-- About this exercise --
Could you transcribe exactly the lines from the one containing "Image resolution: width=693" through the last line of the records below, leaving out the pictures?

-- Provided entries --
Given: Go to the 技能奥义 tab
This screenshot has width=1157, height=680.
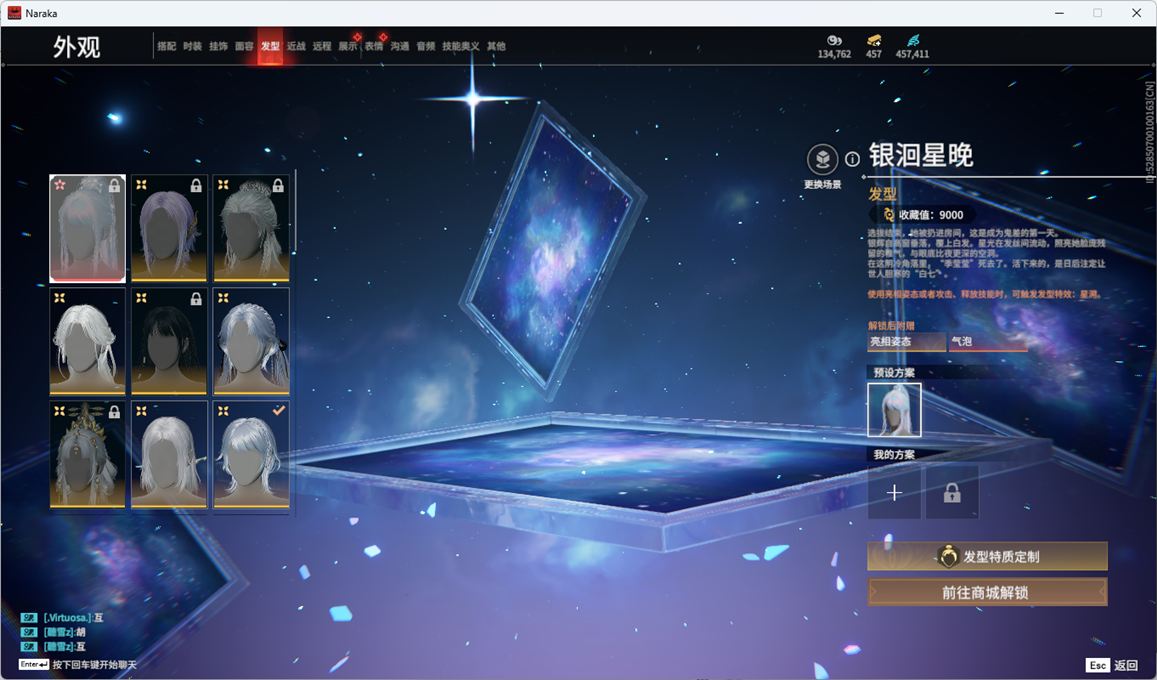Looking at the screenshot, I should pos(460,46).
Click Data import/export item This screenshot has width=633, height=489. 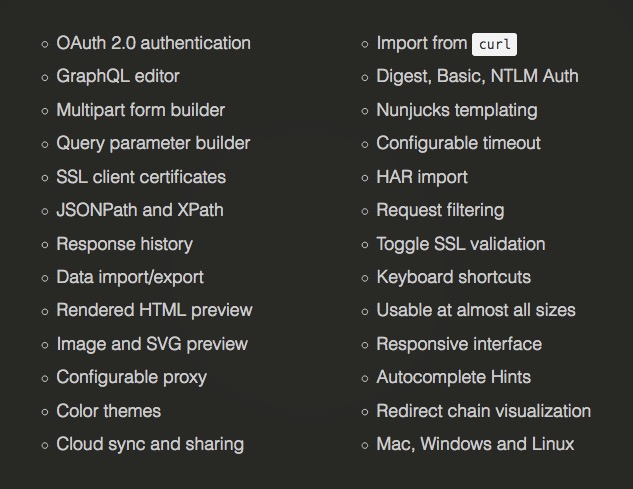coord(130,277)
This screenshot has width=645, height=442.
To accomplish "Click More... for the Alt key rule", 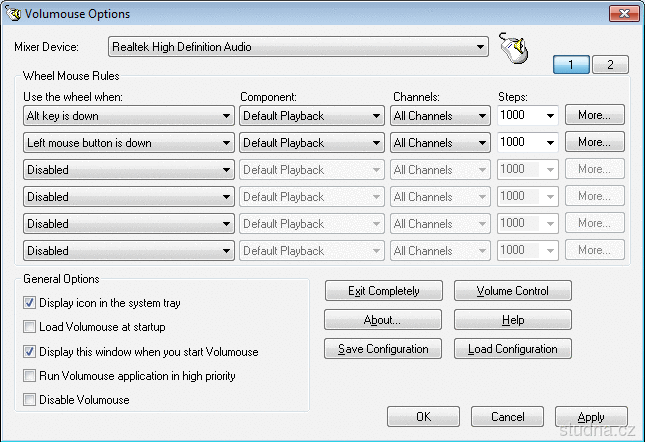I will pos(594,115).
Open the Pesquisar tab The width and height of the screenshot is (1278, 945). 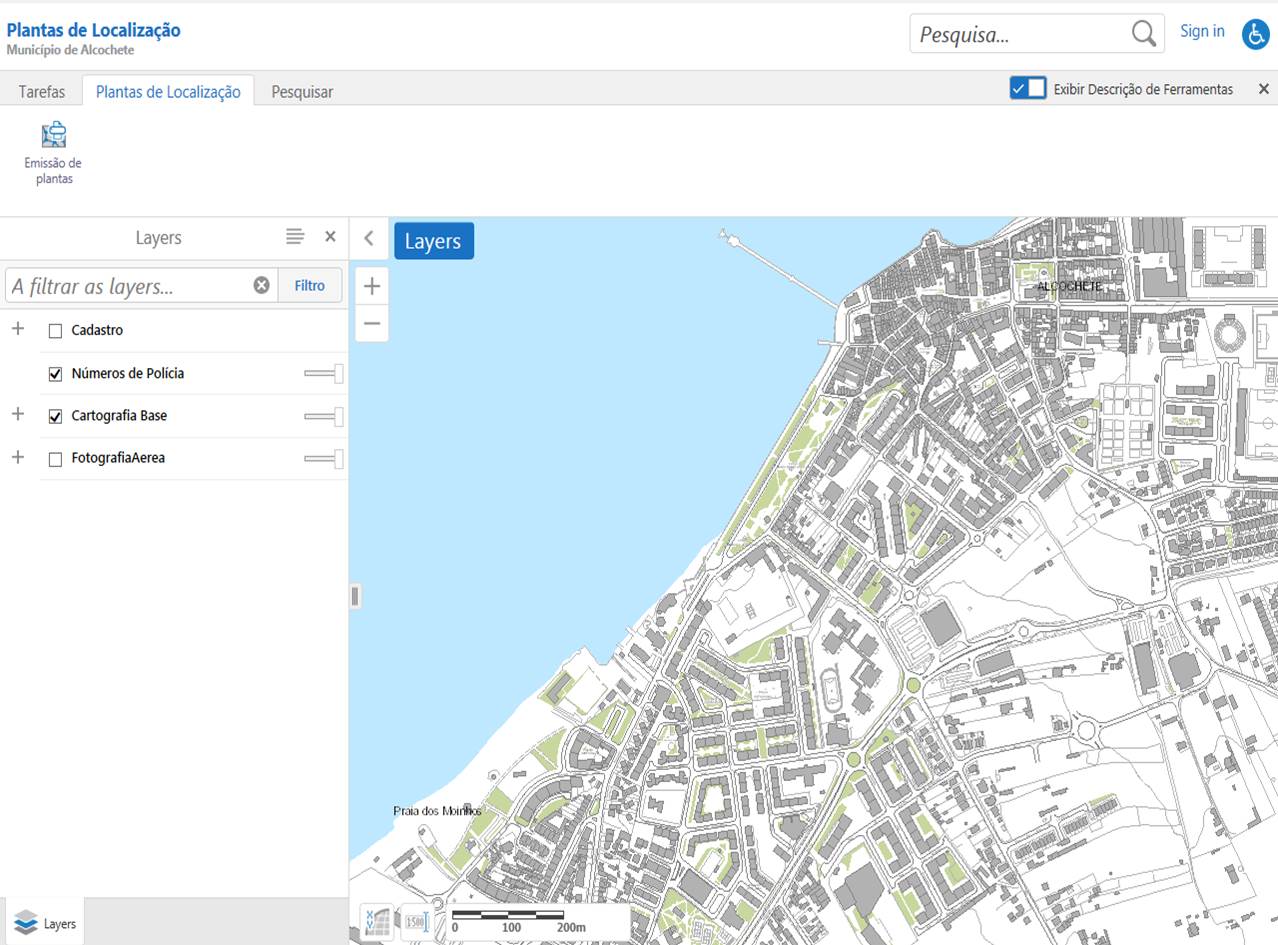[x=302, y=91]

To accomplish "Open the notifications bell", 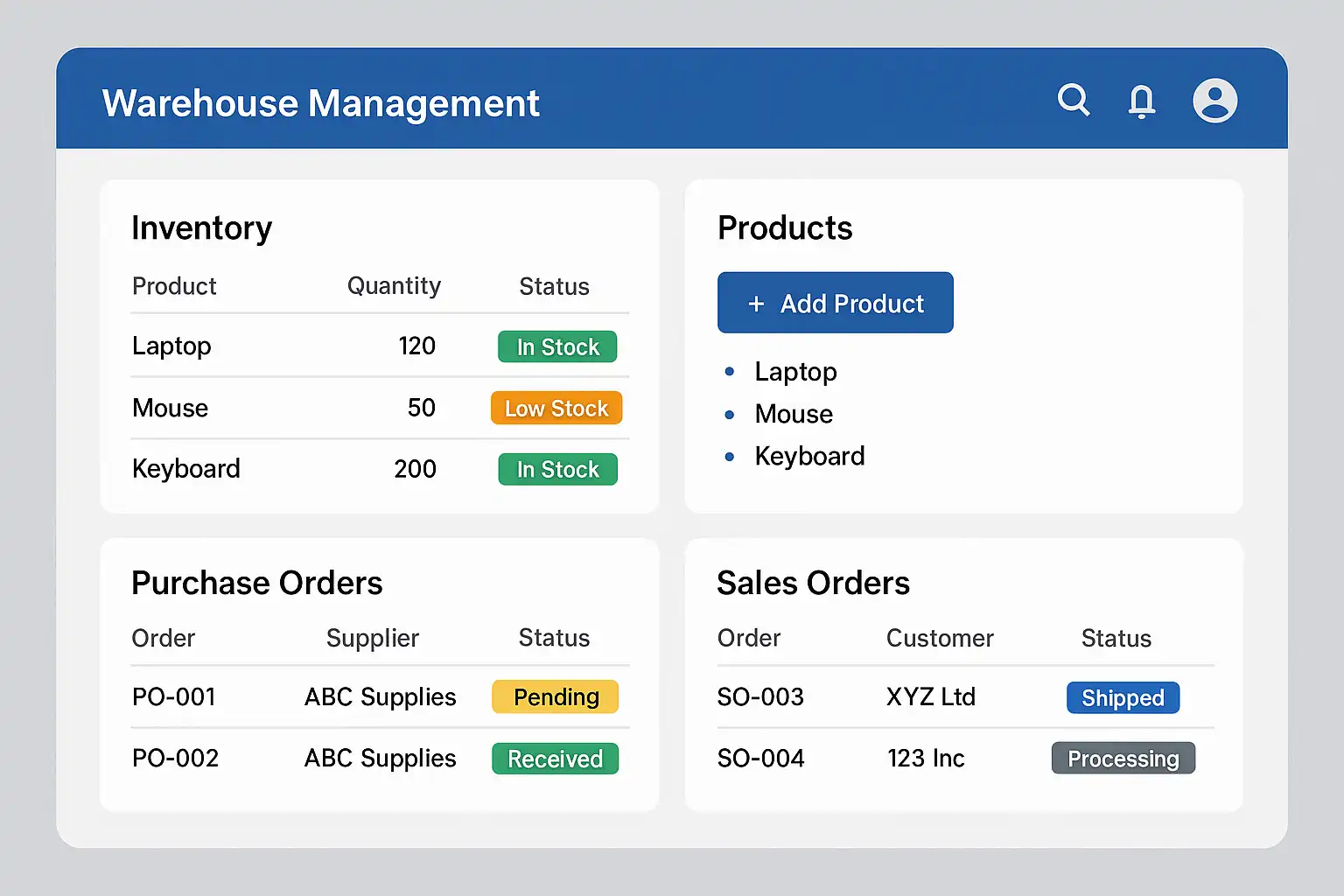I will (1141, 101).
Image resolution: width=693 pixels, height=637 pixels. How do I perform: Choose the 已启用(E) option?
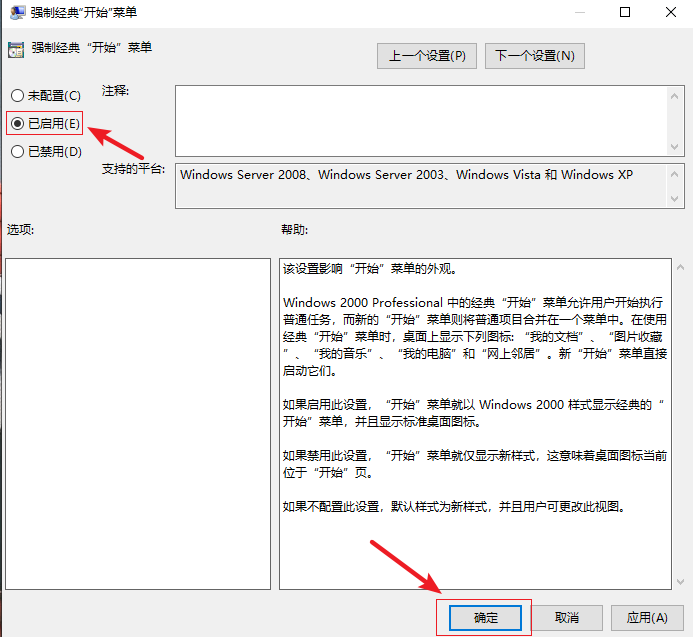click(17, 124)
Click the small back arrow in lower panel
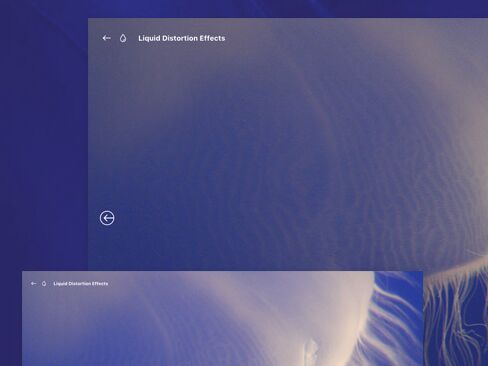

-- Task answer --
Image resolution: width=693 pixels, height=637 pixels. How do I perform: Choose the 已启用(E) option?
click(17, 124)
Click the small back arrow in lower panel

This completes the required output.